S’il est moins radical sur la forme, Éric Zemmour utilise les mêmes ressorts : la peur et la réaffirmation de l’identité non pas en tant que telle mais en tant qu’opposition à un autre modèle, une autre civilisation. Finalement, Éric Zemmour nous dit peut-être ce que nous avons été et ce que nous devons être (des individus qui vibrent, et nous aurions raison, autant pour l’épopée de Jeanne d’Arc que pour la Révolution Française) mais il ne nous dit pas ce que nous allons devenir. Alors que La France Insoumise propose aux français un prométhéisme de gauche (qu’on peut ne pas approuver) Zemmour donne l’impression d’enfermer la France dans un folklore (qui quand il n’y a que lui est l’attribut des cultures mortes, ne vit que ce qui est en mouvement sans pour autant trahir ou effacer sa réalité antérieure), et de ne parler que du passé, pas des moyens que nous allons employer pour reconstruire une positivité, une communauté de destin : une Nation. Les Français, surtout dans cette période déprimante ont besoin d’espoir et de confiance, pas qu’on leur fasse du chantage au remplacement.

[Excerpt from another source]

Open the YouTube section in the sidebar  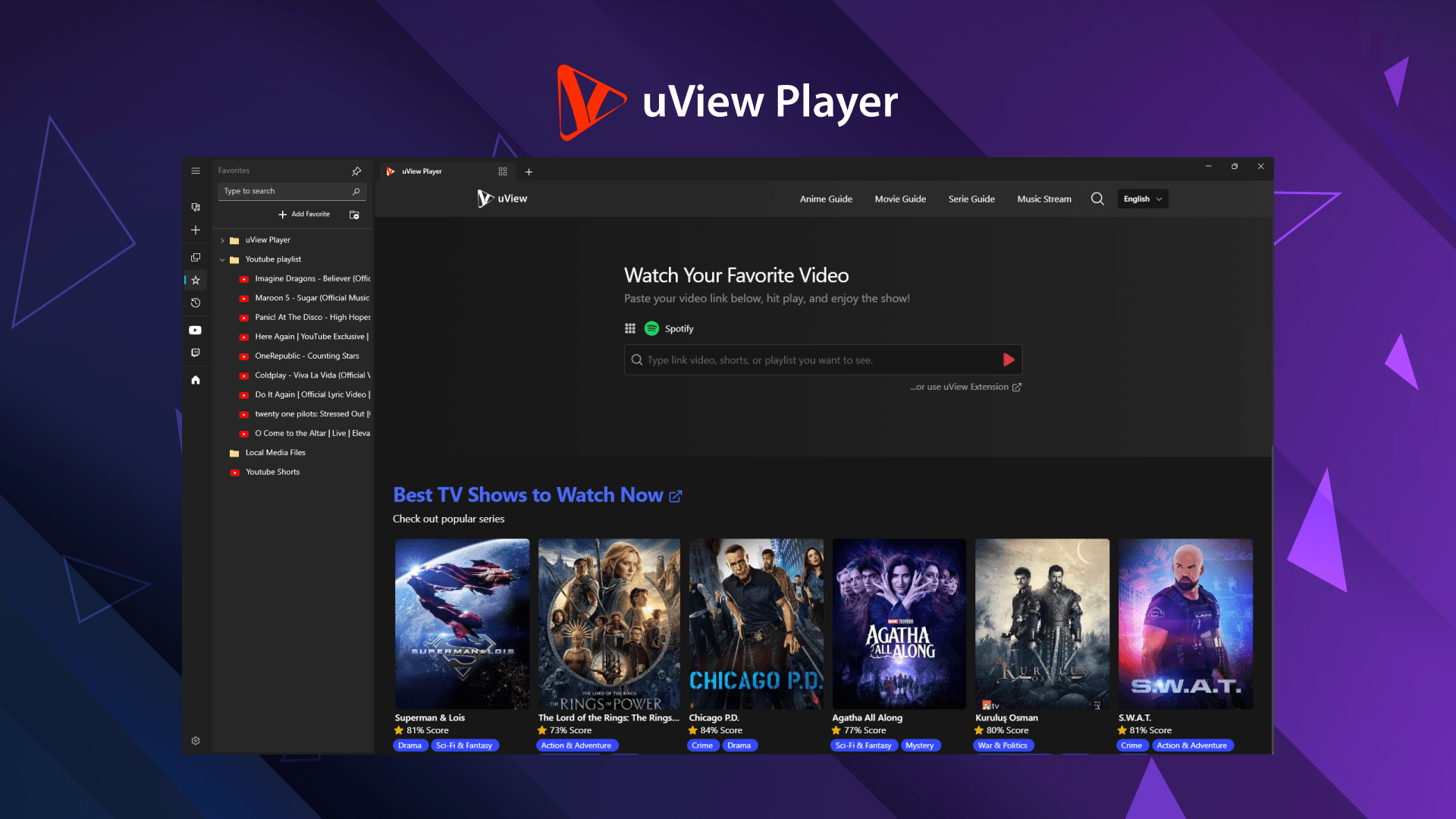pos(195,330)
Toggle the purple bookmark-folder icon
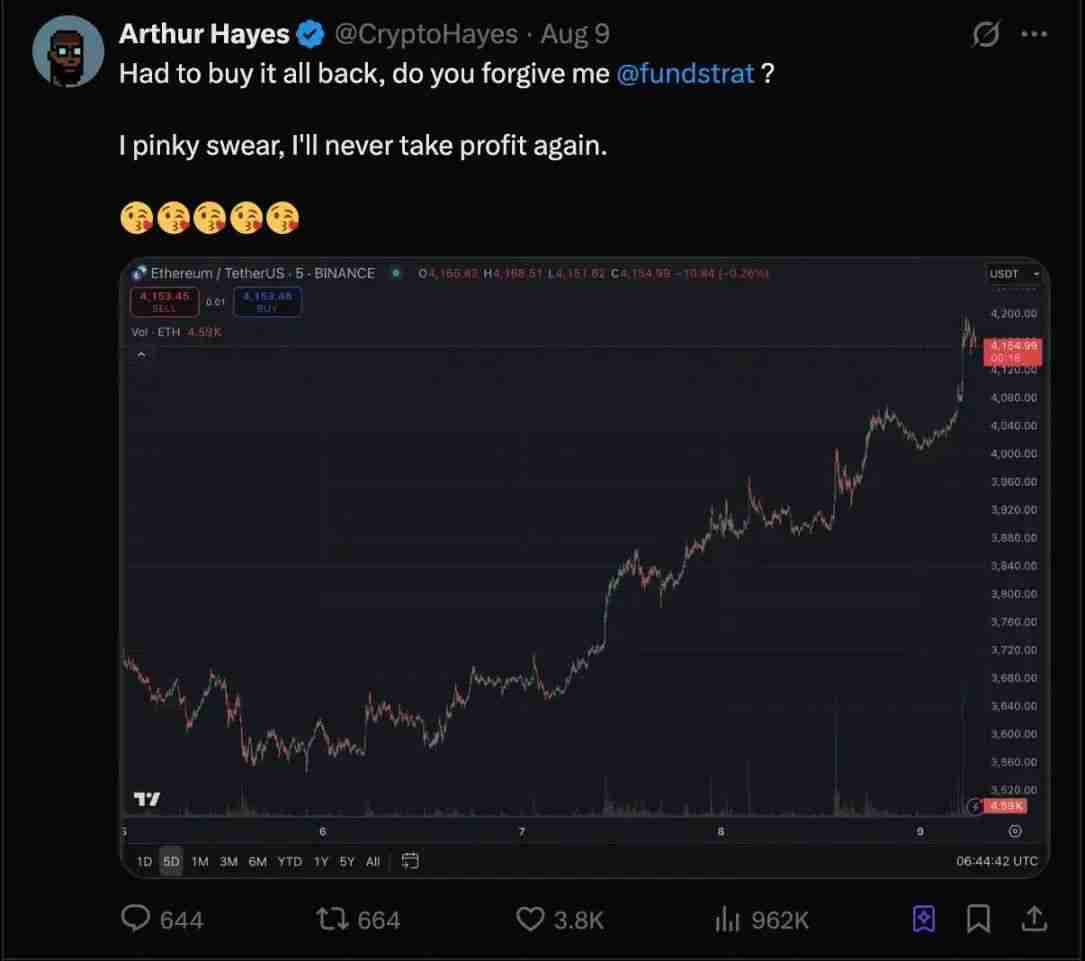The width and height of the screenshot is (1085, 961). tap(924, 918)
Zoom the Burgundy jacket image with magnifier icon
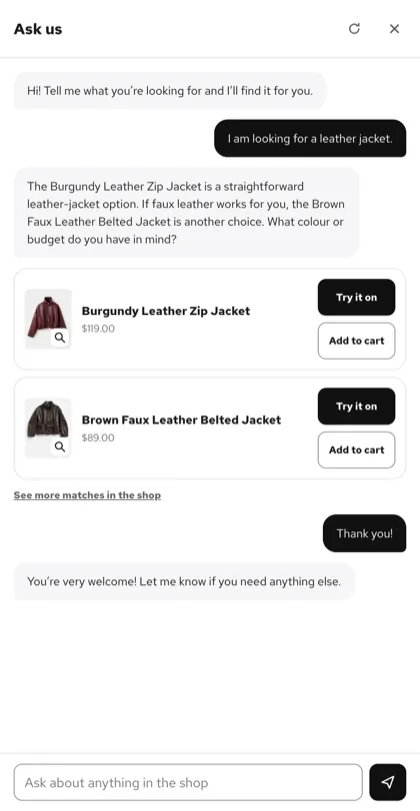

En se concentrant sur les problèmes liés à ce qui est perçu comme une invasion musulmane Éric Zemmour a oublié de se pencher sur un sujet plus sérieux et structurant :  la fracture sociale, politique, idéologique au sein de la population française. Certes, le fait que des dizaines de milliers d’immigrés et descendants d’immigrés ne s’assimilent pas est un problème, le fait qu’une part non négligeable de la population « autochtone » ne se vive pas comme française, et même ne rate pas une occasion pour cracher sur la Patrie (voire caresser des fantasmes fédéralistes ou mondialistes) en est un autre, et est bien plus grave.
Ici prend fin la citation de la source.